Als sich heute morgen wieder der Nebel über die Rheintalebene legte, hatte ich die Wahl zwischen sonniger Winterlandschaft im Schwarzwald oder nasskaltem Spätherbst in den Vogesen. Ich entschied mich für letzteres und suchte mir eine Burg heraus, die ich noch nicht kannte. Burg Hagueneck, eine winzig kleine Höhenburg in den Vogesen über Wettolsheim bei Colmar. Eine Stunde Fahrt über Breisach nach Frankreich. Und es ist ja jedesmal wie ein kleiner Urlaub. Die kleinen Weindörfer des Elsass, die chaotische Fahrweise der Franzosen, die schlechten Straßen. Die Leute auf der anderen Seite des Rheins setzen die Prioritäten eben woanders als wir. Und das ist gut so.
Vom Waldparkplatz läuft man eine gute Stunde bis zur Burg. Heute allerdings teilte ich mir den Wald einzig mit den Tieren. Und schon der Weg zur Burg war spannend. Denn wer sich beruflich mit solchen Dingen beschäftigt, erkennt schnell den Unterschied zwischen einem gewöhnlichen Waldweg und einem mittelalterlichen Versorgungspfad. Immer wieder waren die Felsen, über die der breite Weg führte, sorgfältig abgemeißelt und tatsächlich fand ich auch die eine oder andere Wagenspur, die sich durch Jahrhunderte lange Nutzung in die Felsen des Weges geschliffen hatte.
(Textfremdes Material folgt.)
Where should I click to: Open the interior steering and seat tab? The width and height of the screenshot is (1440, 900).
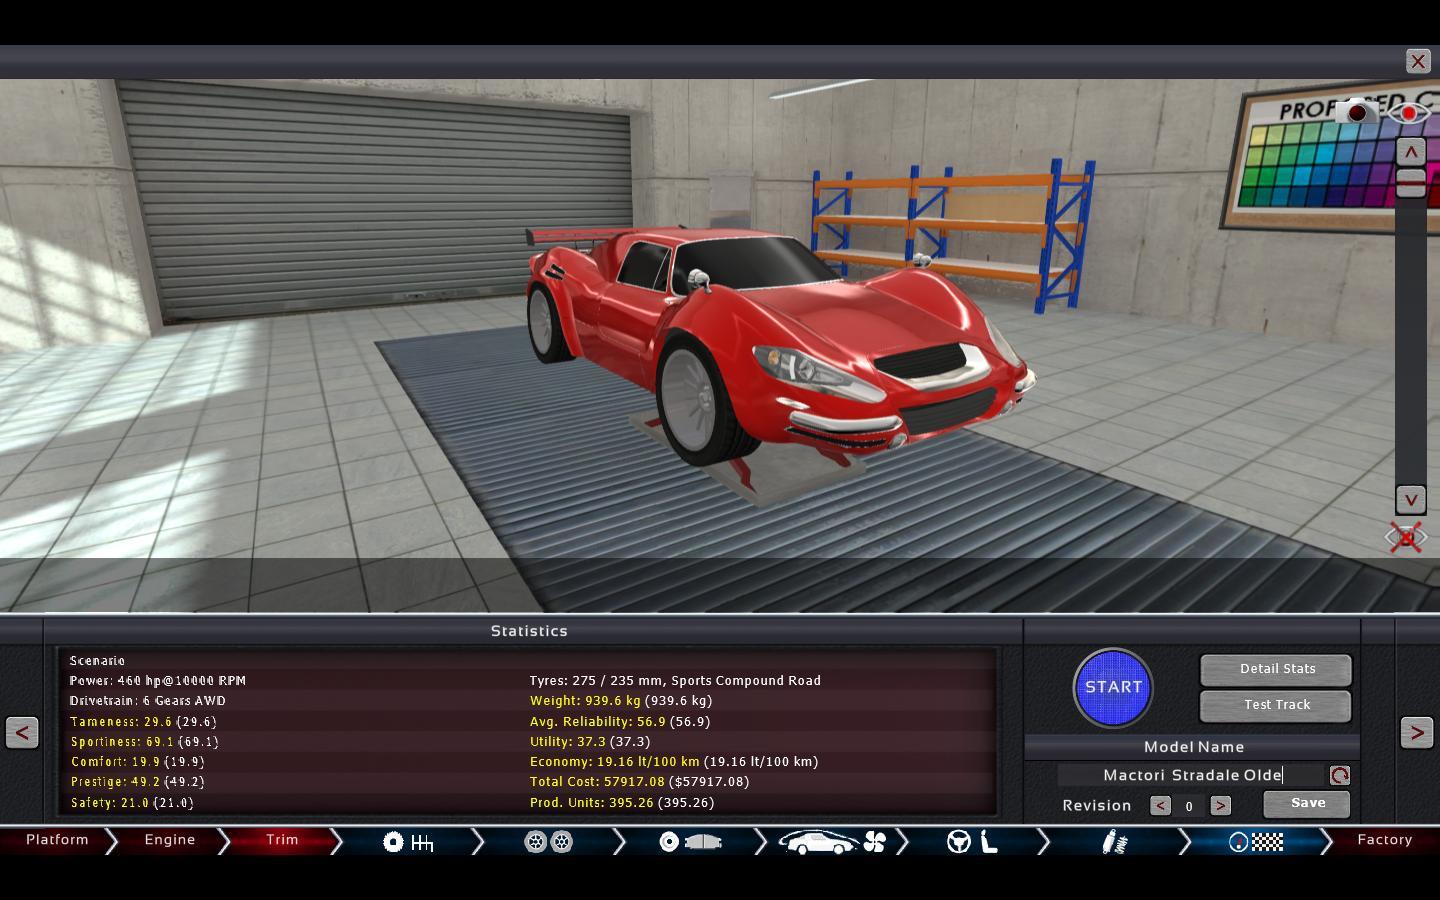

Die meisten Burgen in Südbaden und im Elsass wurden ja erst während des 30jährigen Krieges zerstört. Die Burg Hagueneck hatte eine viel kürzere Lebensdauer. Im frühen 13. Jahrhundert erbaut war sie schon Ende des 15. Jahrhunderts eine Ruine, die nie wieder bewohnt wurde. Das hatte mehrere Gründe, vor allem aber den, dass die Burg ursprünglich nur die nördlichste Befestigung des Bistums von Rufach war, also eine reine Grenzfestung ohne Wohnkomfort.
Das erklärt auch, weshalb der große Turm im westlichen Teil der Burg kein Donjon oder Bergfried im klassischen Sinne war, in den sich die Burgherren im Falle einer Belagerung zurückziehen konnten. Der quadratische und immer noch 18 Meter hoch erhaltene Turm ist massiv und nur im oberen Teil mit einer schmalen Schneckentreppe versehen, die bis aufs Turmdach führte. Gewohnt wurde auf Burg Hagueneck ausschließlich im Palas, dessen Mauergeviert direkt unterhalb des Turmes lag.
Und selbst dafür waren die Räumlichkeiten ungewöhnlich klein. Der herrschaftliche Teil besaß kaum mehr als 50 Quadratmeter Wohnfläche! Mit geübtem Blick sprang ich wie eine beleibte Gemse über die Mauern und freute mich an den architektonischen Raffinessen der Baumeister. Natürlich habe ich es mir nicht nehmen lassen, die metallene Wendeltreppe zur Burggalerie hinaufzusteigen und oben ein paar Fotos zu machen. Glücklicherweise habe ich dabei mehr auf meine Kamera geachtet, als auf den baulichen Zustand der Treppe.
Erst als ich wieder unten war, wurde mir klar, dass ich vermutlich ziemliches Glück gehabt hatte. Denn an einigen Stellen waren die Schrauben der gusseisernen Treppe bereits lose und die Maueranker wackelten im Steinverband. Diese Treppe gehört definitiv gesperrt! Ich habe ihren Zutritt mit zwei großen Ästen versperrt und einen dritten Ast unter die erste wackelige Stelle geklemmt. Hoffentlich kapieren die nächsten Besucher den Sinn dahinter. Und wie immer bei solchen Spontan-Aktionen hatte ich natürlich mal wieder die Zeit vergessen. Dass es längst dämmerte, wurde mir erst klar, als plötzlich ich nur noch in Grautönen sah.
Holla, da war ich aber schnell wieder auf den Waldwegen! Am Auto angekommen war es dann tatsächlich stockdunkel. Ich saß noch eine ganze Weile im Wagen und dachte über diesen schönen Ausflug nach, bevor ich wieder die Elsässer Weinberge hinunter in die Rheintalebene rollte und glücklich über die französischen Dörfer gen Heimat fuhr.